## Given request 1
Reproduce word for word the stretch from "When I had the" through "behind the cabinets." in the forum thread on IKEA kitchens.

## Document extract
▬▬▬▬▬▬▬▬▬▬

# IKEA kitchens service void



## Woodmonkey (4 Jan 2016)

Swmbo has decreed that we are to replace our kitchen with one from IKEA (in fairness they do look nice and don't think I could make one for cheaper once I've factored in time off work)
I've read that unlike most they don't have a service void behind, has anyone fitted one like this and has it caused any difficulties? Mostly wondering about the waste pipes from dishwasher and washing machine which won't be adj to the sink, if they run underneath will there be enough of a gradient?


----------



## MCB (4 Jan 2016)

I bought some kitchen cupboards from Howden

Once I convinced them that I was “Trade”, they amazed me with the discount off listed price in catalogue - it was something like 70% OFF!

You may care to visit their showroom if there's one local for you.

MC Black


----------



## blackrodd (4 Jan 2016)

Just carefully use hole cutters for the pipework, and as the external brown pipe is usually installed at a minimum fall of 1 in 80, so just give it 1 in 80, or a good slope inside the cabintry, it will look good when fitted nice and tidy.
Rodders


----------



## Steve1066 (4 Jan 2016)

There not bad kitchens as flat packs go, but be warned they have a habit of not sending all bit out, and it takes week to get the missing bits.
Try Howden or Magants much better service.


----------



## chippy1970 (4 Jan 2016)

I've fitted a few ikea kitchens. They're OK , hinges are usually Blum but in general you get what you pay for they're cheap.

Howdens are a bit more solid and if fitted well can look good.

Magnet used to be good years ago but they're not all that now.

If you can spend a bit more I can highly recommend crown imperial or omega.

Sent from my MotoE2(4G-LTE) using Tapatalk


----------



## woodenstx (4 Jan 2016)

When I had the chippy round to fit our worktops (this was pre manning up to woodworking), he said that the wickes one we had was good quality but Ikea are good too, the only thing you need to do is order the deeper worktop so you can create the service void and hide the pipework behind the cabinets.

▬▬▬▬▬▬▬▬▬▬

## Data for processing
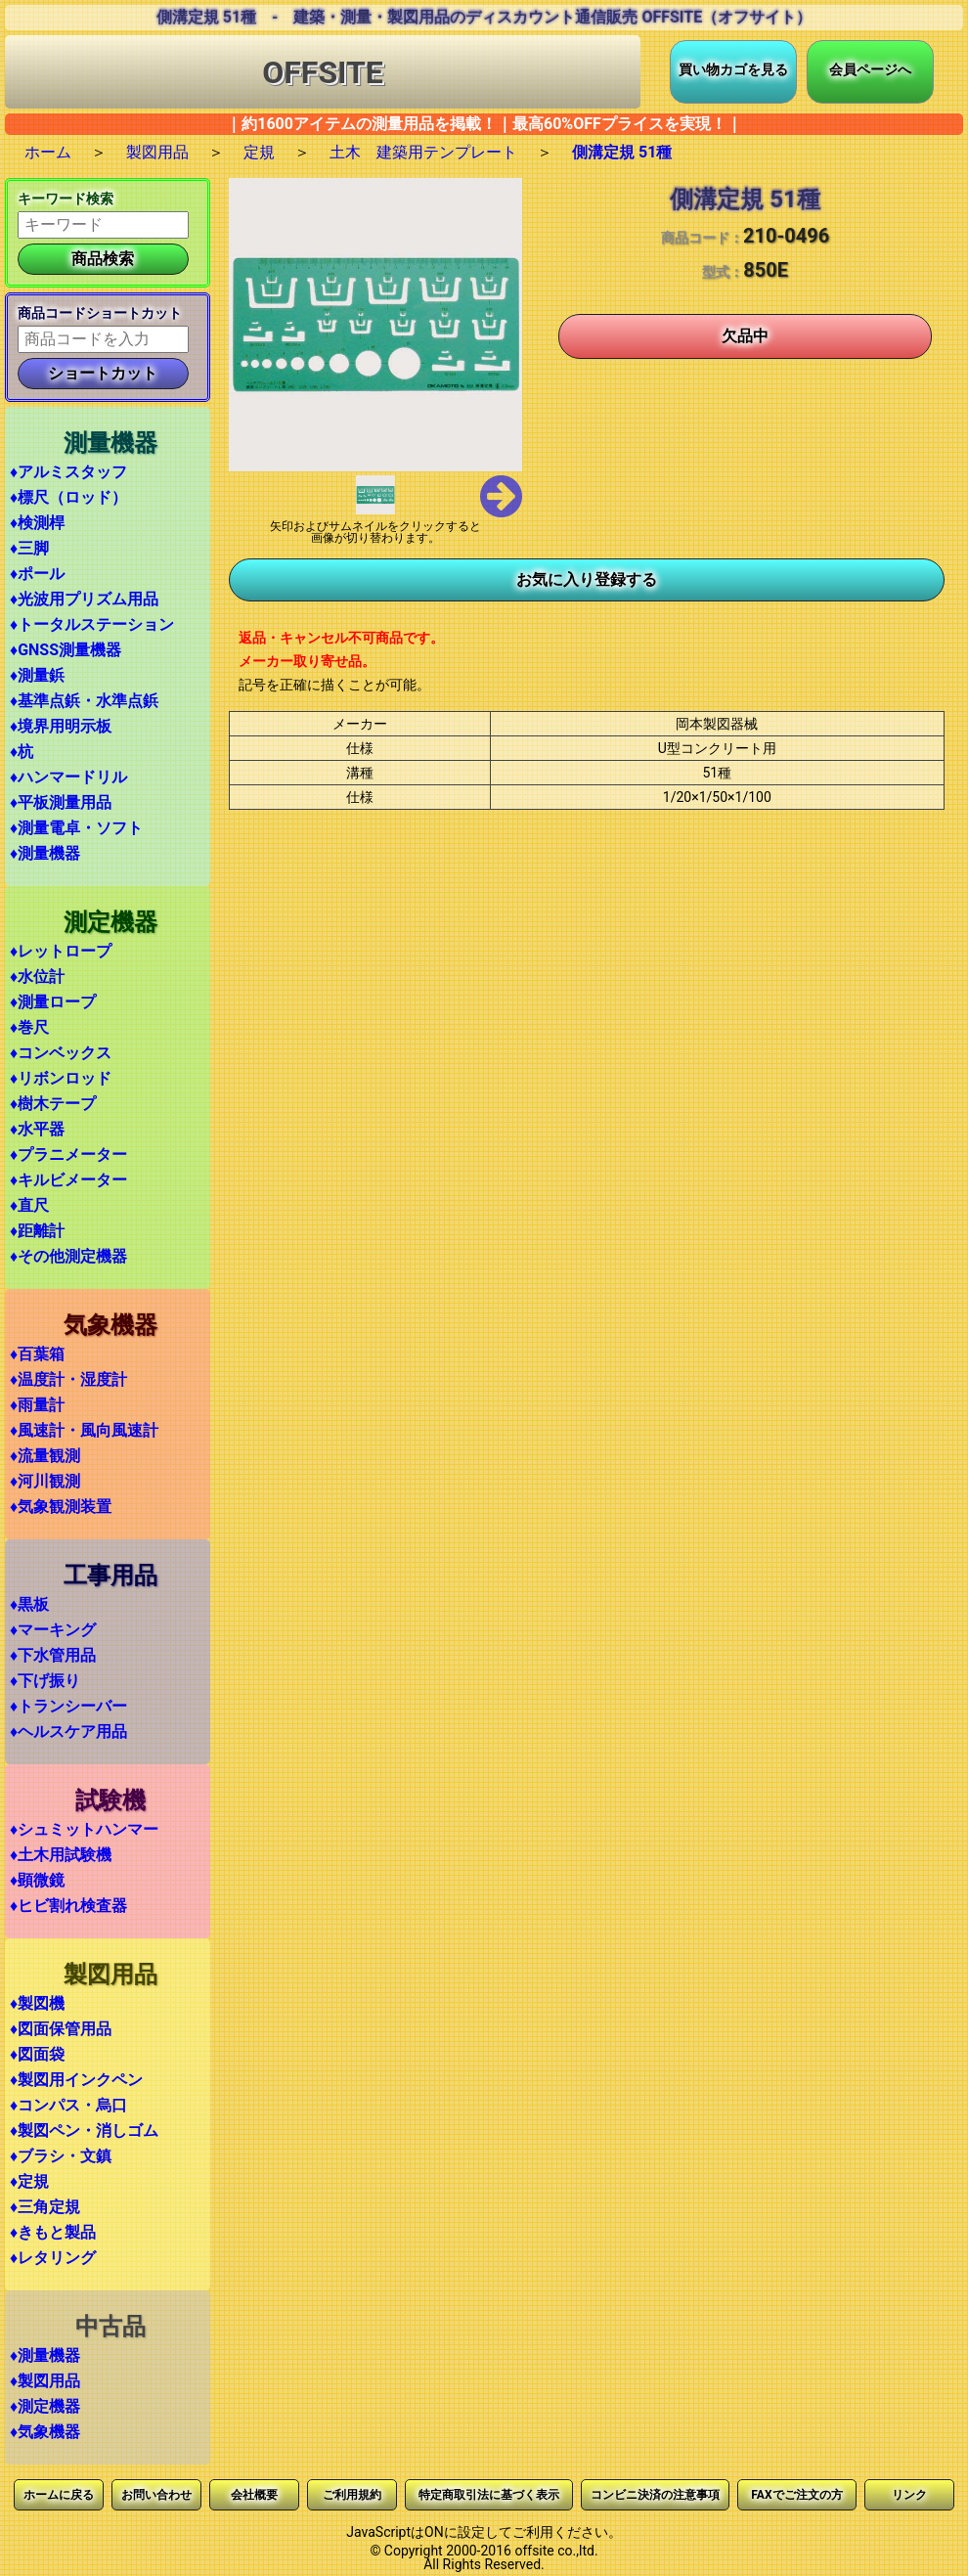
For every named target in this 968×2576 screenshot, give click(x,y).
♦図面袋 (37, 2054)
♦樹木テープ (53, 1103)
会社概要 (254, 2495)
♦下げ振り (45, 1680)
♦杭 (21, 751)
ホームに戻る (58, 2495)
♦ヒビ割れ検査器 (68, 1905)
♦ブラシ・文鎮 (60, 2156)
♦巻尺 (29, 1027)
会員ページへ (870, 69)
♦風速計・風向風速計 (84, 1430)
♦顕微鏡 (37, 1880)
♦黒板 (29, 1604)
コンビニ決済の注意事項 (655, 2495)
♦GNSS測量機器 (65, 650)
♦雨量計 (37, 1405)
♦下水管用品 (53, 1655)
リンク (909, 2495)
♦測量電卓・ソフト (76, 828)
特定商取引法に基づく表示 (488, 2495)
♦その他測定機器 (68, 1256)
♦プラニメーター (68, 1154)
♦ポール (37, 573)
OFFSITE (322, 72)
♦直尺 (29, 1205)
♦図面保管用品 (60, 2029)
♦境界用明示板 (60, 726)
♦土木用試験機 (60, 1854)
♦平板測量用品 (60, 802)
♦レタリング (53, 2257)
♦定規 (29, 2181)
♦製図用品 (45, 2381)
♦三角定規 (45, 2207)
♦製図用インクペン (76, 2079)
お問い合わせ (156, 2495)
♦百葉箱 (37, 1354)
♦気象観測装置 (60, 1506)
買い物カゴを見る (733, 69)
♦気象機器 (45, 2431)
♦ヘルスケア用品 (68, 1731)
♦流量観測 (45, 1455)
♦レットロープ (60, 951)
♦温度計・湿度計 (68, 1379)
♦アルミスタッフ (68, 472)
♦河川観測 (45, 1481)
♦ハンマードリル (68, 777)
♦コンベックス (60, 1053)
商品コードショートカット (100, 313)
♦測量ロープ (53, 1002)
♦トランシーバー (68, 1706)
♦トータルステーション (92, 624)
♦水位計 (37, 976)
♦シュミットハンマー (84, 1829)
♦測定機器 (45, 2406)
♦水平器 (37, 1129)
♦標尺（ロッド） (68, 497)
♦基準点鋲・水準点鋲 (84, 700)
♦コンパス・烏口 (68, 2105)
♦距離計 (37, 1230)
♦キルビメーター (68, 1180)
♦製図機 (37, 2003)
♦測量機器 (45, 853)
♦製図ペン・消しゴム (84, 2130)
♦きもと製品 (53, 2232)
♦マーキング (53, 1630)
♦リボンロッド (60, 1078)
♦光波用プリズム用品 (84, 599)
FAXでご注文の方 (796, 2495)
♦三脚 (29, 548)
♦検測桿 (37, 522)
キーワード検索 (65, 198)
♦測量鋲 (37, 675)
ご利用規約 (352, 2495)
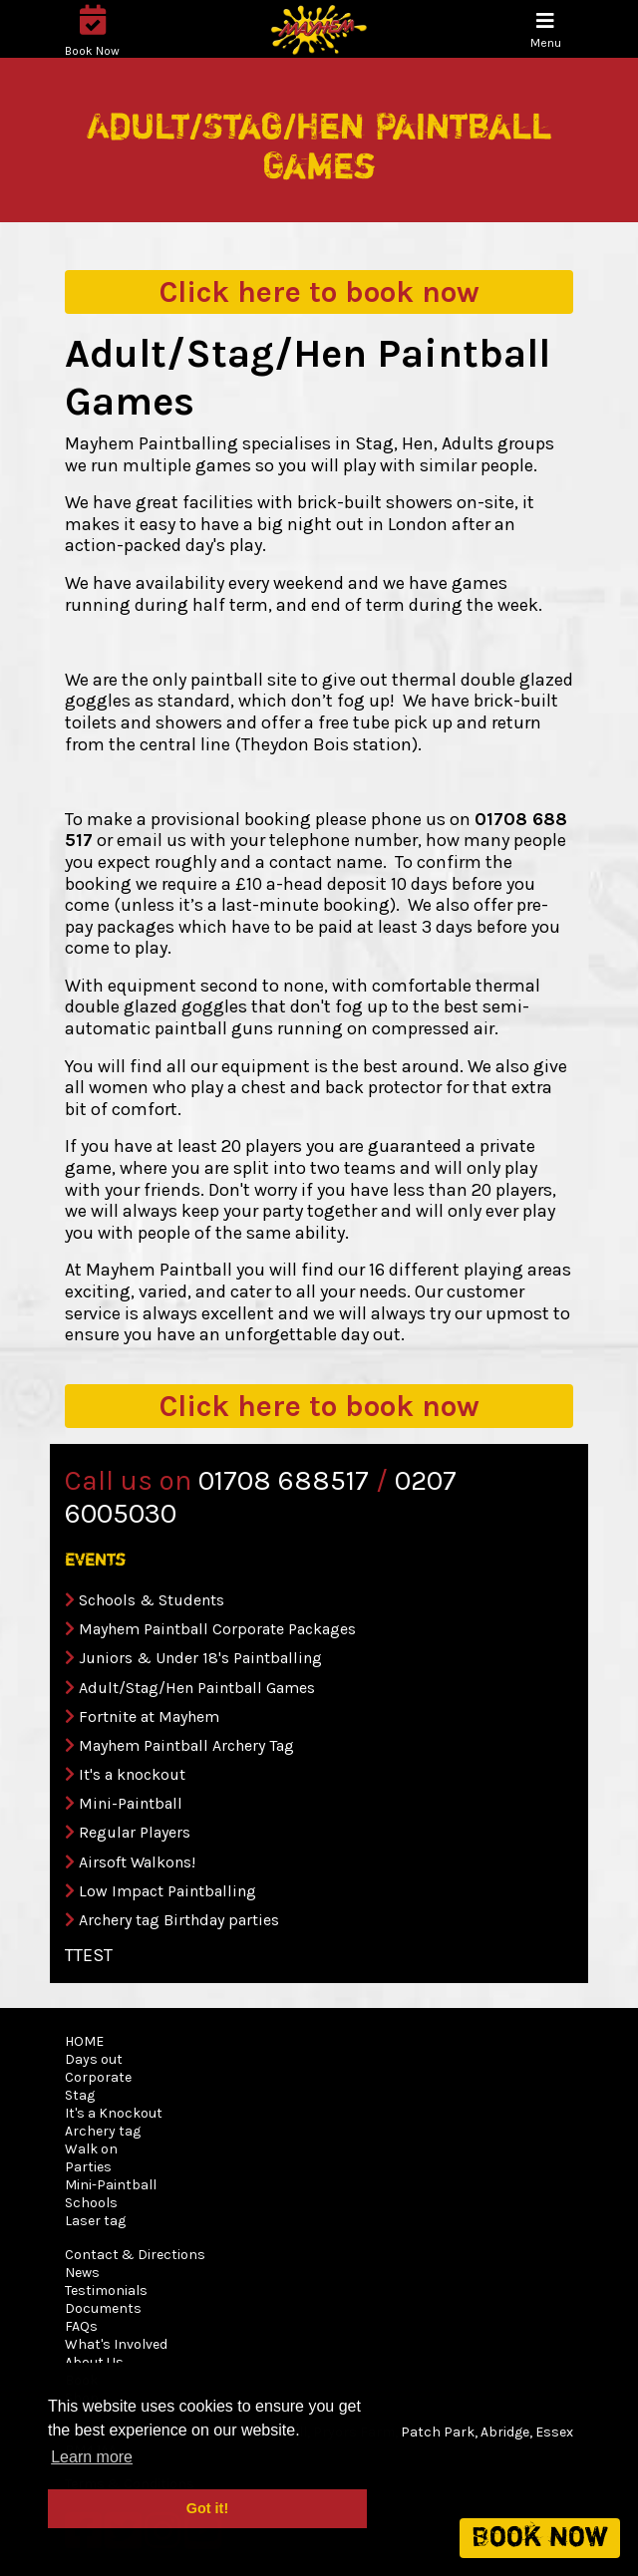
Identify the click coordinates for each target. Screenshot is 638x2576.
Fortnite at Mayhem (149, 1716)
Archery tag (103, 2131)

▬▬▬▬▬▬▬▬▬▬

## Given request 2
List each row above that contains the string "target", matching case exactly.

## Expected output 1
When I had the chippy round to fit our worktops (this was pre manning up to woodworking), he said that the wickes one we had was good quality but Ikea are good too, the only thing you need to do is order the deeper worktop so you can create the service void and hide the pipework behind the cabinets.

## Expected output 2
For every named target in this 968×2576 screenshot, give click(x,y).
Identify the click coordinates for each target. Screenshot is 638x2576.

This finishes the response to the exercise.